Dolores ihrerseits hat herausgefunden, wie sie ihren angesammelten Wissensschatz nutzen kann. Sie entkommt ihrer nächtlichen Routine, vergewaltigt und ermordet zu werden. Und sie akzeptiert den Schmerz, ihre Eltern zu verlieren, weil sie dadurch zu einem vollständigeren emotionalen Wesen wird. Ich spüre, wie sich in mir Räume öffnen, sagt sie, wie ein Gebäude mit Räumen, die ich noch nie erkundet habe. (Als Bernard sich nach ihrer poetischen Phrasierung erkundigt, gibt Dolores zu, dass sie es aus einem geschriebenen Dialog über die Liebe adaptiert hat. Es soll nie gesagt werden, dass Westworld nicht zu ein wenig Selbstironie fähig ist.) Die Show achtet sorgfältig darauf, dass Maeves und Dolores' neu erweitertes Gewissen lässt ihnen nicht unbedingt den Spielraum, frei zu sein. Sogar das Wort frei klingt exotisch aus Dolores 'Mund, und vorerst hängt sie an William und seinem Schwager, während sie Slim Miller jagen und eine neue Nebenmission entdecken.

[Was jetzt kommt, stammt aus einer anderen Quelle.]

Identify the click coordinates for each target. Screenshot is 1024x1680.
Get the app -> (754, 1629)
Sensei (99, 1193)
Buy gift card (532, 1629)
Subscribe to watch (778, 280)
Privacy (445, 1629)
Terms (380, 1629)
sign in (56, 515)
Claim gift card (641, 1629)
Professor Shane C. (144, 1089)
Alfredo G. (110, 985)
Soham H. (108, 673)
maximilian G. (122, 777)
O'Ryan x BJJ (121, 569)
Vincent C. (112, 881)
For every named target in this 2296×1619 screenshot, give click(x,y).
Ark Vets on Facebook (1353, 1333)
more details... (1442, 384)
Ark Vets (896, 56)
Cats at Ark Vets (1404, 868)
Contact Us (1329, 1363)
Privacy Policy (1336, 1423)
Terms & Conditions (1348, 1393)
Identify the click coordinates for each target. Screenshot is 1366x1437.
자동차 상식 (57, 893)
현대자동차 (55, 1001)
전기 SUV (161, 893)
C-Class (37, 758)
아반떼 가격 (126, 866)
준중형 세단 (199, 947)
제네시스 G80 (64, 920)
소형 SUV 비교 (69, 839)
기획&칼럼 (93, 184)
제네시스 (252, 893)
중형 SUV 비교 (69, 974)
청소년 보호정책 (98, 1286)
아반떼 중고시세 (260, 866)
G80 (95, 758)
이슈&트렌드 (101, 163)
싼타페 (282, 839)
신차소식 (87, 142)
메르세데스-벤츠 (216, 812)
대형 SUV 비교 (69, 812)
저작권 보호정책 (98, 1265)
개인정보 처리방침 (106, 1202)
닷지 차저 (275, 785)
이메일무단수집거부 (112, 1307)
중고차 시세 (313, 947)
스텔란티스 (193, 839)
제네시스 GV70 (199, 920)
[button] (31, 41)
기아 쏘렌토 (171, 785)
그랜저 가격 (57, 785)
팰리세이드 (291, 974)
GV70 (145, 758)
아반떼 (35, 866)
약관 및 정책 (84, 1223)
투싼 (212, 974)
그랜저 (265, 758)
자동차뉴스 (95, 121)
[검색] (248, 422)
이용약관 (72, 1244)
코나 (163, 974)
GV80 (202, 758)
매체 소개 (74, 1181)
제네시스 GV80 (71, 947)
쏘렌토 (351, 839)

An diesem Punkt in Westworld sind die Androiden überzeugender als die Menschen. In gewisser Weise machte der Dünkel der Show das unvermeidlich: Die Macher nutzen die Hosts, um die Menschheit in ihre Bestandteile zu zerlegen, und greifen auf die Erinnerungen und Verletzlichkeiten und Verhaltensmuster zu, die uns zu dem machen, was wir sind. Das Innenleben und die Motive der vollmenschlichen Charaktere sind mysteriöser und schwieriger zu artikulieren. Wir können sehen, wie sich die Fehler in Bernards Charakter in Dolores widerspiegeln – ihr Wunsch, den Schmerz festzuhalten, die Spur ihrer Eltern zu verlieren, mit einem Gespräch, das Bernard mit seiner Frau über den Verlust ihres Sohnes führte – aber er und die anderen Techniker sind die Puppenspieler, die ziehen die Saiten. Es gibt einen Grund, warum wir mehr daran interessiert sind, Pinocchio bei seinem Streben zu folgen, ein richtiger Junge zu werden, als mehr Zeit mit Geppetto zu verbringen.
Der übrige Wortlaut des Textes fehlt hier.